We also affirmed our 'B+' issue-level rating on the company's first-lien term loan. The '3' recovery rating on the debt is unchanged, indicating our expectations for meaningful recovery in the event of default, at the higher end of the 50% to 70% range.

"The affirmation reflects our belief that Bluestem will have at least a 15% cushion of covenant compliance over the next 12 months, excluding any quarterly seasonal volatility," said credit analyst Samantha Stone. "We project debt leverage will be under 4x and the company will have sufficient liquidity for operating needs despite our expectation that operating performance will be weaker versus last year. Our base-case assumptions include our belief that the company will manage costs in light of near term top line pressures from increased competition. We think operating performance could modestly improve in 2017 as management benefits from strategic initiatives implemented this year. The rating action also incorporates our view that Bluestem's parent, which has roughly $180 million of balance sheet cash as of April 29, 2016, could support the subsidiary if it needed additional liquidity. Still, this is not included in our base-case scenario assumptions because we project positive cash flows for 2016."
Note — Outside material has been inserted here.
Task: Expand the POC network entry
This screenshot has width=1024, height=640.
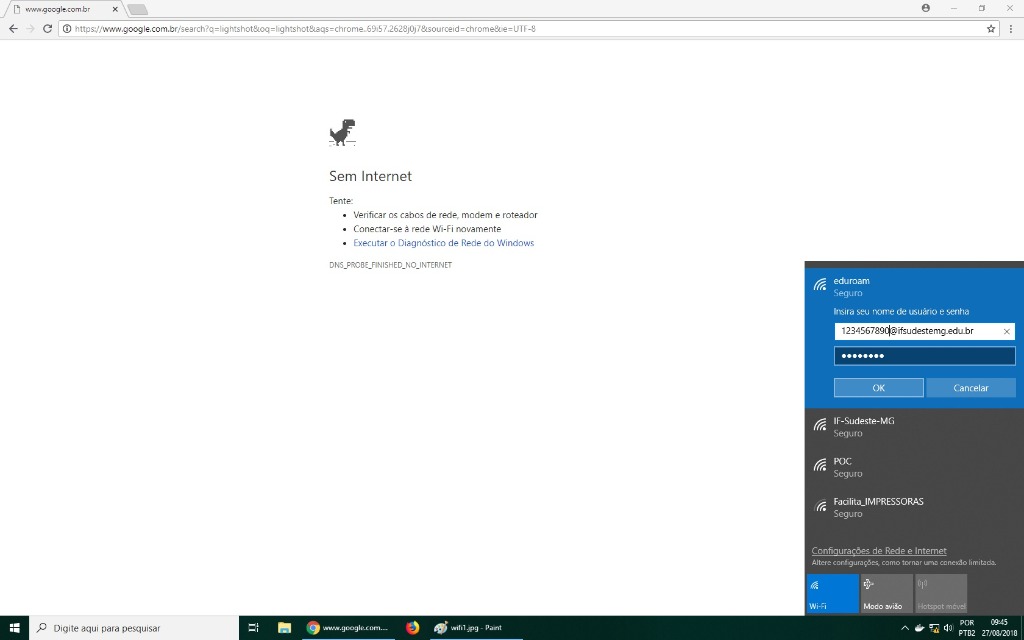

The stable outlook reflects our expectation that the company will maintain adequate cushion of compliance under its financial covenants, generate positive cash flows, and keep leverage below 4x over the next 12 months.

We could lower the rating if operating performance meaningfully declines such that free cash flow approaches negative territory or debt leverage increases more than 4x; perhaps from unsuccessful marketing efforts to acquire new customers and/or higher-than-expected charge offs at Bluestem Brands, which would reduce profit sharing in the credit portfolio.

Any rating upside is highly unlikely over the next 12 months given our view that operating performance will remain under pressure and the inherent volatility of profits in the company's business model. However, if we believe the company can demonstrate sustained growth and stable profitability from managing its credit exposure, we could revise our comparable ratings analysis to neutral from negative and this could lead to an upgrade.